Detalhes: em 25 de março, a Corte decidiu por unanimidade que indenizações, gratificações e auxílios pagos à magistratura e ao MP devem respeitar o teto de 35% do salário, hoje fixado em R$ 46,3 mil.
No despacho, Flávio Dino apontou que algumas cortes passaram a criar novas vantagens mesmo após a decisão, destacando que “Estão absolutamente vedados a criação, a implantação ou o pagamento de quaisquer parcelas de caráter remuneratório ou indenizatório, sob qualquer rubrica”.

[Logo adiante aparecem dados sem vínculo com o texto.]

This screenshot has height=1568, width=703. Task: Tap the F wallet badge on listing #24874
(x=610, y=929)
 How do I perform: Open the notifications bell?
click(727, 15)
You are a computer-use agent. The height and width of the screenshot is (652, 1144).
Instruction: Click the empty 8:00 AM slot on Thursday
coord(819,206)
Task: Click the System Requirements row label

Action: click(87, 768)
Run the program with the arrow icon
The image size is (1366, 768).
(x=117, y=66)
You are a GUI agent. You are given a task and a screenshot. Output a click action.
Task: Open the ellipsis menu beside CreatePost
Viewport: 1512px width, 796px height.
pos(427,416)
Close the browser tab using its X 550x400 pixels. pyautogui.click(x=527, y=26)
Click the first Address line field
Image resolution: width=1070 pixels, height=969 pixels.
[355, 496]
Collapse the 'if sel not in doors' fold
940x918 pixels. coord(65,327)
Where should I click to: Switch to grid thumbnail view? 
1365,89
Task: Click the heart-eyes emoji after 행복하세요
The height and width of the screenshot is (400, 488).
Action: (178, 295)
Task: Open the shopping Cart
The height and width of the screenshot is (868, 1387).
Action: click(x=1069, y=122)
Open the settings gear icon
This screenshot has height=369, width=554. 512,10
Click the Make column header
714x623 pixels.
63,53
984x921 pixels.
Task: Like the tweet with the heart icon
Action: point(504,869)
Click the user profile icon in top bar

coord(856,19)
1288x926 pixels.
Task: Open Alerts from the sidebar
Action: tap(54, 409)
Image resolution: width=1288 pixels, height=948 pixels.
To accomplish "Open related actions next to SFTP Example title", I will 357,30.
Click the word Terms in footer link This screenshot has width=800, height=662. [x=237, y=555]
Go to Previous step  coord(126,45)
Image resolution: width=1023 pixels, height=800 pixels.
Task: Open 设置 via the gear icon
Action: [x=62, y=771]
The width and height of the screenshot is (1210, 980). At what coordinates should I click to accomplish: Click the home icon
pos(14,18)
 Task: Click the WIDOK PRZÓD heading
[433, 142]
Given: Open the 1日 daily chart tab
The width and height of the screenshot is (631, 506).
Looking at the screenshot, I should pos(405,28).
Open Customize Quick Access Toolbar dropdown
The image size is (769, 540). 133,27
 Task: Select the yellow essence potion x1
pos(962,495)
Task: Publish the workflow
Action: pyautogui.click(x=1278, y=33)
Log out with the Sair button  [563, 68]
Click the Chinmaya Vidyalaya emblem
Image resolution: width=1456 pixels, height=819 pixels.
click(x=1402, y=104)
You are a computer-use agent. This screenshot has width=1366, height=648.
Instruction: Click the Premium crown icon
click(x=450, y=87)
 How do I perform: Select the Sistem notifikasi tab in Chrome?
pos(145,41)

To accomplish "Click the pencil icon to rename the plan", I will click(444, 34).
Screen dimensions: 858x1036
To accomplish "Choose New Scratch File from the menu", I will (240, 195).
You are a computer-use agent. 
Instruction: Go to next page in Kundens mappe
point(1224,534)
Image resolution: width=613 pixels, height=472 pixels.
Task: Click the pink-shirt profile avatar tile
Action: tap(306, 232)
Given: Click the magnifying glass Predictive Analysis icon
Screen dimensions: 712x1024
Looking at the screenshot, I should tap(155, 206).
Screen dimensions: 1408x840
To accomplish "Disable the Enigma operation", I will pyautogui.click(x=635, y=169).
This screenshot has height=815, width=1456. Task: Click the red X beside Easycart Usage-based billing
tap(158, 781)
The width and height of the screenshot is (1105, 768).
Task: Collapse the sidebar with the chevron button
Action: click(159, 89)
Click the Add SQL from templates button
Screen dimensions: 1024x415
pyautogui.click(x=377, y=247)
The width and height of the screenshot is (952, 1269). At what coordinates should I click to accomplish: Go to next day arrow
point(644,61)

Segundo o ministro, o descumprimento pode gerar responsabilização penal, civil e administrativa dos gestores que autorizarem os pagamentos.
A decisão também foi assinada pelos ministros Gilmar Mendes, Cristiano Zanin e Alexandre de Moraes, que atuam no tema no STF.
Além disso, Dino determinou que presidentes de tribunais, procuradores-gerais, defensores públicos e demais autoridades ligadas ao Judiciário sejam oficialmente notificados sobre a proibição.
Meta descrição: STF fixa teto para benefícios de magistrados e MP; Dino determina embargo a novas parcelas remuneratórias; notificações oficiais aos órgãos do Judiciário fortalecem o controle.
Perante esse cenário, moradores da região acompanham de perto as regras sobre remuneração no Judiciário. E você, o que acha dessa pressão por controle financeiro e responsabilidade? Compartilhe sua opinião nos comentários.